Objective.
Could you copy out every line of the material below word for word, omitting the pictures?

(Stored entries)
[Start]

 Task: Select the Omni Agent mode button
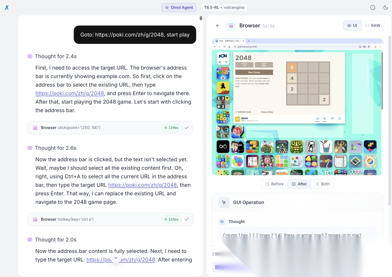[x=179, y=8]
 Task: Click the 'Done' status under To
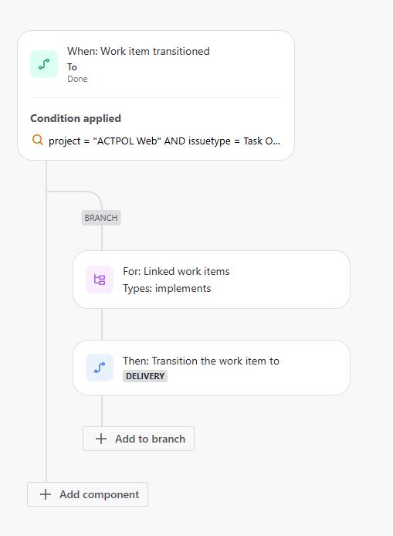[x=77, y=79]
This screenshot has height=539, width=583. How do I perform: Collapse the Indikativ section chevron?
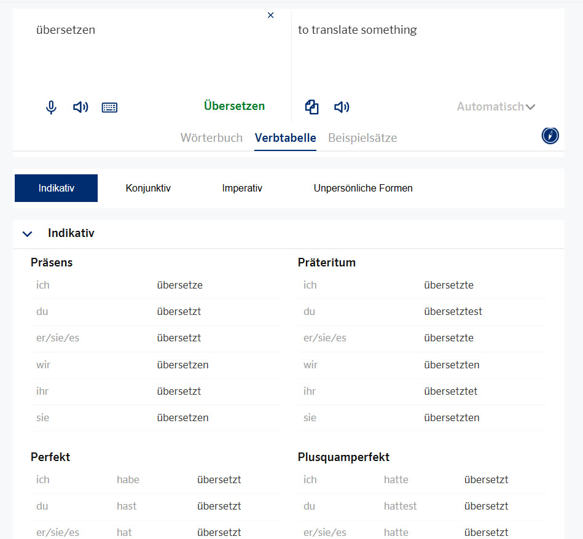point(27,234)
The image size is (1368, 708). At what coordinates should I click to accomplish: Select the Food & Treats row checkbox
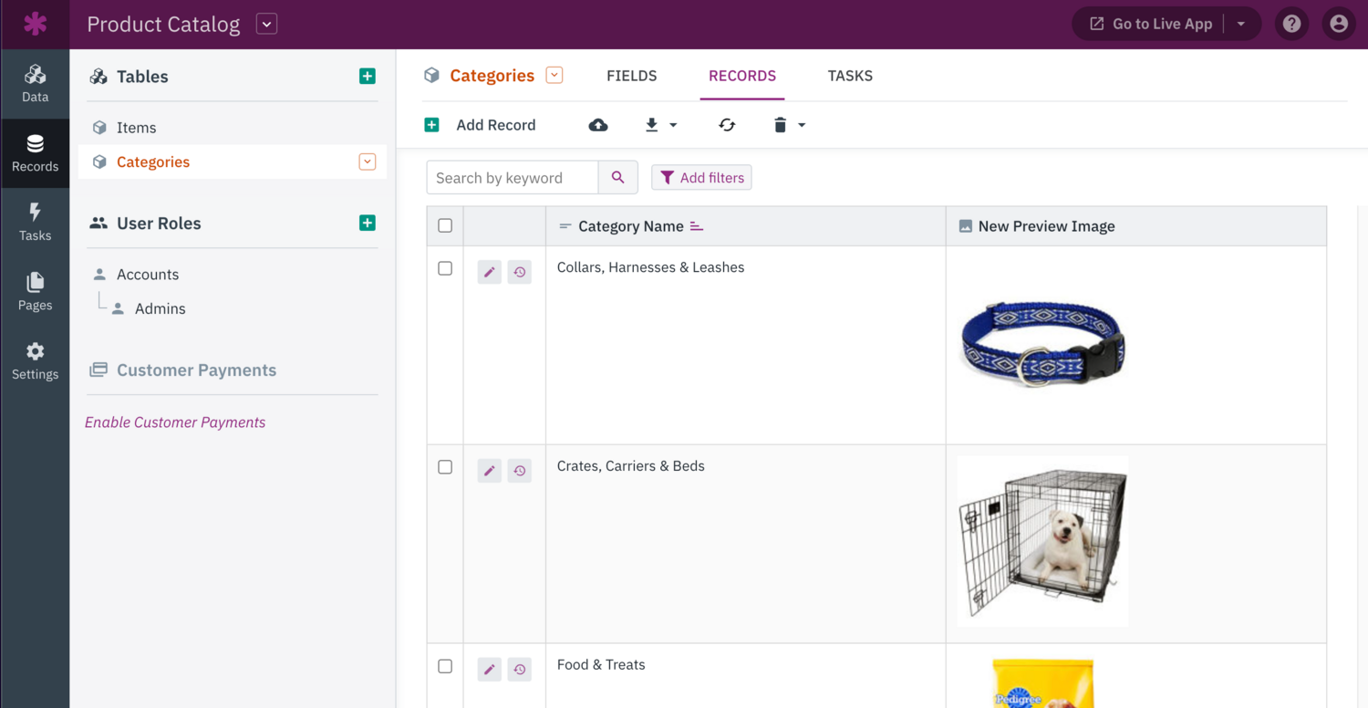[445, 666]
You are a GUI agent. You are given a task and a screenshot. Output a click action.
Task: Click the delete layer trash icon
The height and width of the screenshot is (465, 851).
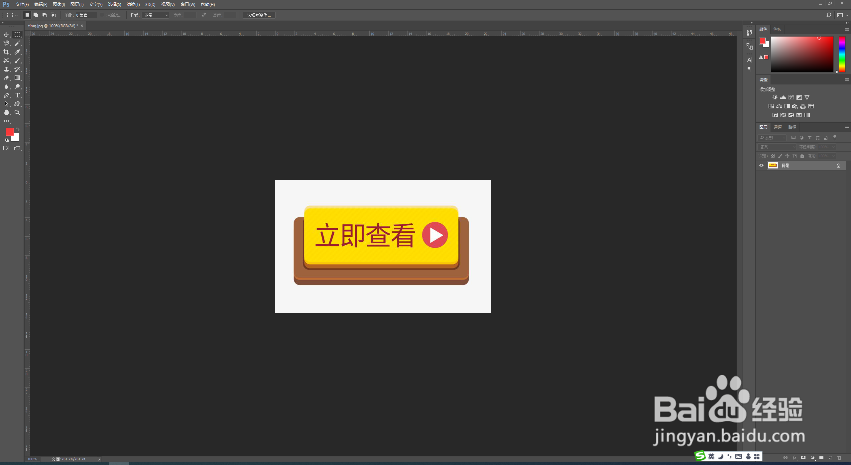click(839, 458)
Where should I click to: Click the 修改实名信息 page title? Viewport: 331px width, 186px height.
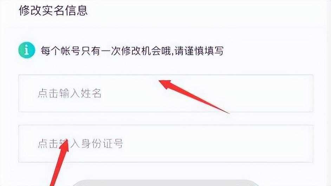[53, 10]
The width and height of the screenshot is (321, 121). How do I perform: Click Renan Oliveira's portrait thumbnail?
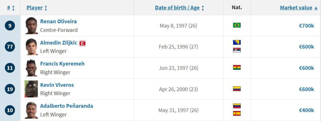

[End]

Solution for this task.
 Task: Select the Omni Agent mode button
[x=179, y=8]
 Task: Click the 'Done' status under To
[x=77, y=79]
This screenshot has height=539, width=583. How do I perform: Collapse the Indikativ section chevron?
point(27,234)
The image size is (1368, 708). At what coordinates should I click to accomplish: Select the Food & Treats row checkbox
[445, 666]
You are a GUI agent. You are given a task and a screenshot. Output a click action.
Task: Click the delete layer trash icon
The height and width of the screenshot is (465, 851).
click(839, 458)
Where should I click to: Click the 修改实名信息 page title? Viewport: 331px width, 186px height.
[53, 10]
The width and height of the screenshot is (321, 121). How do I perform: Click Renan Oliveira's portrait thumbnail?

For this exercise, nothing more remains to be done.